# NetCat



## BillFinkNC (Mar 8, 2012)

I'm researching more server/network monitoring utilities.

I've installed from the ports 'dosdetector' on one of my hosts, and am using NetCat to start a scan from a second host. (Both are using FreeBSD 8.x) I'm telling 'nc' to port-scan the server running 'dosdetector' to see the results.

I'm sure I'm overlooking something but, when I run the scan from the second host, 'dosdetector' reports the source IP of the scan coming from an IP address in Singapore. 39.218.x.x??

The command I'm passing to 'nc' is: [cmd=]nc -z myhost.mydomain.com 1-32768[/cmd]

Shouldn't 'dosdetector' be reporting the warnings as coming from the host that 'nc' has been executed from?

Any suggestions or what am I overlooking? 

:\

Thanks.


----------



## SirDice (Mar 8, 2012)

BillFinkNC said:
			
		

> Shouldn't 'dosdetector' be reporting the warnings as coming from the host that 'nc' has been executed from?


It should indeed.


----------



## BillFinkNC (Mar 8, 2012)

*NC Re-evaluate*

Thanks for your reply - you've confirmed my concerns.

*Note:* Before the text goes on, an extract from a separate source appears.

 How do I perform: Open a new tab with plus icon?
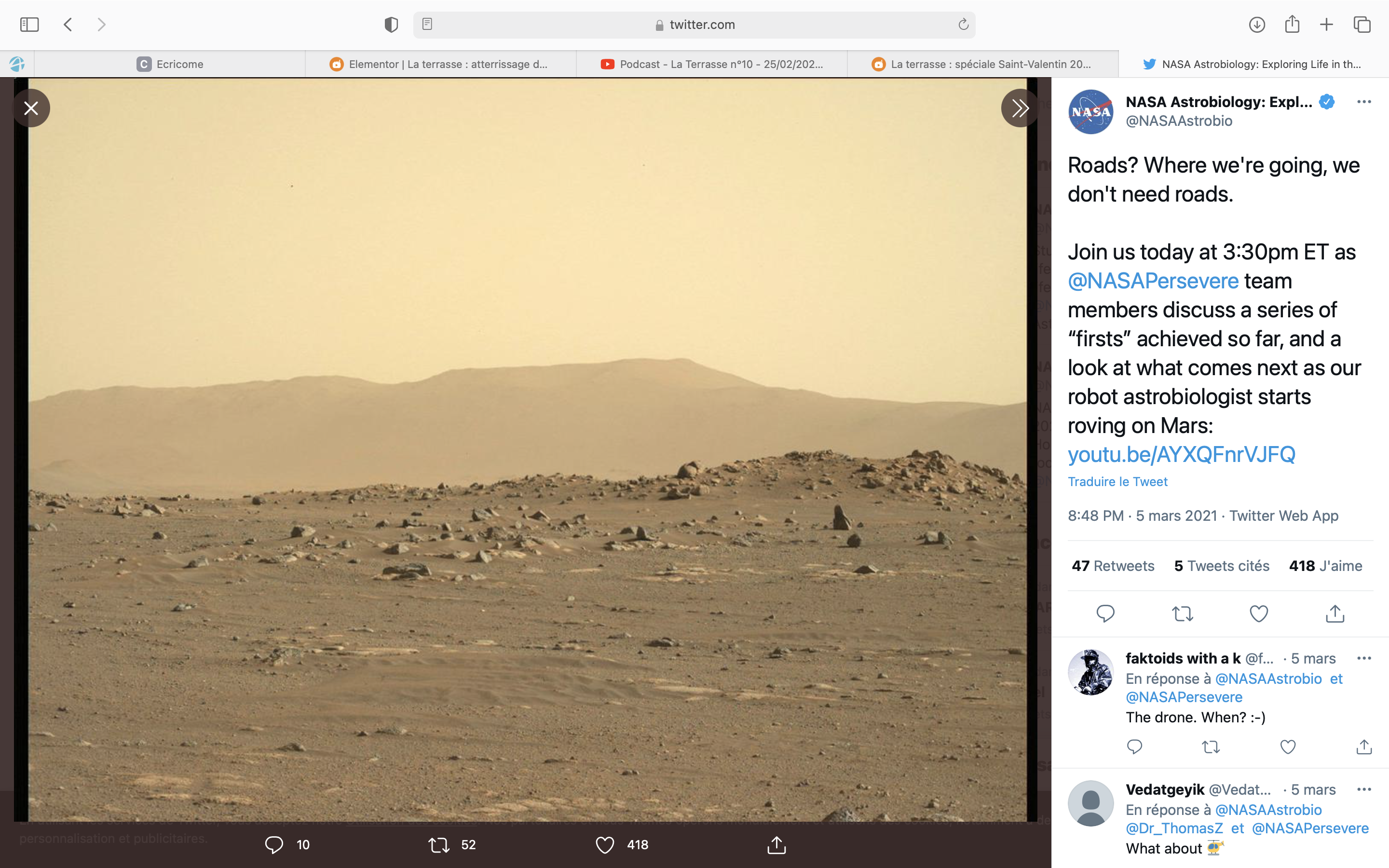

If it's a port issue, who needs to know this is happening?

It could be my host that's reporting the issue incorrectly? Though it's not likely unless it's 'dosdetector' that has some issue.

All were installed from the DVD which was downloaded directly from the home FreeBSD.ORG site and have always been in the ports-tree on my server. Excluding email account holders accessing their email via Squirrellmail, (web-pages) there is absolutely no other accounts that log on locally. I'm very diligent monitoring the security messages and have never been alerted to suspicious behavior.

I consider myself as having a modest background with FreeBSD - is there anyone else reading this thread that would be willing to help with determining which is the culprit? 

'nc' or 'netcat' or 'dosdetector' worse yet, my server? x(


----------



## wblock@ (Mar 8, 2012)

Squirrelmail had a security problem not too long ago.  But before panicking, are you sure the message isn't showing an auto-assigned hostname where the IP values are reversed?  Posting the exact message would be helpful, with the IP address obscured if you like.


----------



## BillFinkNC (Mar 8, 2012)

Thanks for your input - no, no panic (yet) 

I've four FreeBSD servers trying to eliminate any misconfiguration. All four hosts display the same results. One of these two hosts is ~ 3 weeks since I did a complete, off the DVD, clean install - it's never had SquirrelMail nor anything other than what's out-of-box installed on it. (portsentry, that's it.)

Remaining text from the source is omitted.